__Your objective__:
An exact restatement of every record is required.

__Data to examine__:
________________

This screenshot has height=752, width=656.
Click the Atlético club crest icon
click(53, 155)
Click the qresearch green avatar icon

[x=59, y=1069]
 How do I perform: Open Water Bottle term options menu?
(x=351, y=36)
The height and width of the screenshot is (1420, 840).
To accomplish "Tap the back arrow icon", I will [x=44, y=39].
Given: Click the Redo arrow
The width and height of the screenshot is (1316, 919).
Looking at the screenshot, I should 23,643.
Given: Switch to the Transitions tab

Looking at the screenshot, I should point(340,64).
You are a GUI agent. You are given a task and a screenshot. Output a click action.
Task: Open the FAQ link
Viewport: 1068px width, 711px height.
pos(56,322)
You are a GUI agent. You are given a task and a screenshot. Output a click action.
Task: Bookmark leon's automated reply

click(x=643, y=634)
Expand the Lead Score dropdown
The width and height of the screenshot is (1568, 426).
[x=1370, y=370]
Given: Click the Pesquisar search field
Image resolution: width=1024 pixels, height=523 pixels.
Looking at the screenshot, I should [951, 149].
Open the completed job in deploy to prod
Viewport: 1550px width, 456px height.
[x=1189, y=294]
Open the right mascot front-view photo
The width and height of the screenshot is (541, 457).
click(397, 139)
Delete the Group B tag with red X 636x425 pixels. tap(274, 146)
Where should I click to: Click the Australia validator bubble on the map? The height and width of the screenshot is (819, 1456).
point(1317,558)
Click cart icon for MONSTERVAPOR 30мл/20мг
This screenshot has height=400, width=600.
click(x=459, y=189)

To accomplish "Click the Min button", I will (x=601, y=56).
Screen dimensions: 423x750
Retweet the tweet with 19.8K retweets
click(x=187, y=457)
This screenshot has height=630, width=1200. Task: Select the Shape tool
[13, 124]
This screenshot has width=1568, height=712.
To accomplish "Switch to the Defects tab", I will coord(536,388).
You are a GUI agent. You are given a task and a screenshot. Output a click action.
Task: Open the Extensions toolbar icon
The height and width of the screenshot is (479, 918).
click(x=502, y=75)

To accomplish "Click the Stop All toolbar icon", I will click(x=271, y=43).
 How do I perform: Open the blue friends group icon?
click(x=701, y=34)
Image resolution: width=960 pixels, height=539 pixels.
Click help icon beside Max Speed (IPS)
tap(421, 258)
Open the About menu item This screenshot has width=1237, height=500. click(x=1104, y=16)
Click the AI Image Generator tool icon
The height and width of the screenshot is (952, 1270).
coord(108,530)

________________

__Reply to the exercise__:
This screenshot has height=752, width=656.
Click the Atlético club crest icon
click(53, 155)
Click the qresearch green avatar icon

[x=59, y=1069]
 How do I perform: Open Water Bottle term options menu?
(x=351, y=36)
The height and width of the screenshot is (1420, 840).
To accomplish "Tap the back arrow icon", I will [x=44, y=39].
Given: Click the Redo arrow
The width and height of the screenshot is (1316, 919).
Looking at the screenshot, I should 23,643.
Given: Switch to the Transitions tab

Looking at the screenshot, I should point(340,64).
You are a GUI agent. You are given a task and a screenshot. Output a click action.
Task: Open the FAQ link
Viewport: 1068px width, 711px height.
pos(56,322)
You are a GUI agent. You are given a task and a screenshot. Output a click action.
Task: Bookmark leon's automated reply

click(x=643, y=634)
Expand the Lead Score dropdown
The width and height of the screenshot is (1568, 426).
[x=1370, y=370]
Given: Click the Pesquisar search field
Image resolution: width=1024 pixels, height=523 pixels.
Looking at the screenshot, I should [951, 149].
Open the completed job in deploy to prod
Viewport: 1550px width, 456px height.
[x=1189, y=294]
Open the right mascot front-view photo
The width and height of the screenshot is (541, 457).
click(397, 139)
Delete the Group B tag with red X 636x425 pixels. tap(274, 146)
Where should I click to: Click the Australia validator bubble on the map? The height and width of the screenshot is (819, 1456).
point(1317,558)
Click cart icon for MONSTERVAPOR 30мл/20мг
This screenshot has height=400, width=600.
click(x=459, y=189)

To accomplish "Click the Min button", I will (x=601, y=56).
Screen dimensions: 423x750
Retweet the tweet with 19.8K retweets
click(x=187, y=457)
This screenshot has height=630, width=1200. Task: Select the Shape tool
[13, 124]
This screenshot has width=1568, height=712.
To accomplish "Switch to the Defects tab", I will coord(536,388).
You are a GUI agent. You are given a task and a screenshot. Output a click action.
Task: Open the Extensions toolbar icon
The height and width of the screenshot is (479, 918).
click(x=502, y=75)

To accomplish "Click the Stop All toolbar icon", I will click(x=271, y=43).
 How do I perform: Open the blue friends group icon?
click(x=701, y=34)
Image resolution: width=960 pixels, height=539 pixels.
Click help icon beside Max Speed (IPS)
tap(421, 258)
Open the About menu item This screenshot has width=1237, height=500. click(x=1104, y=16)
Click the AI Image Generator tool icon
The height and width of the screenshot is (952, 1270).
coord(108,530)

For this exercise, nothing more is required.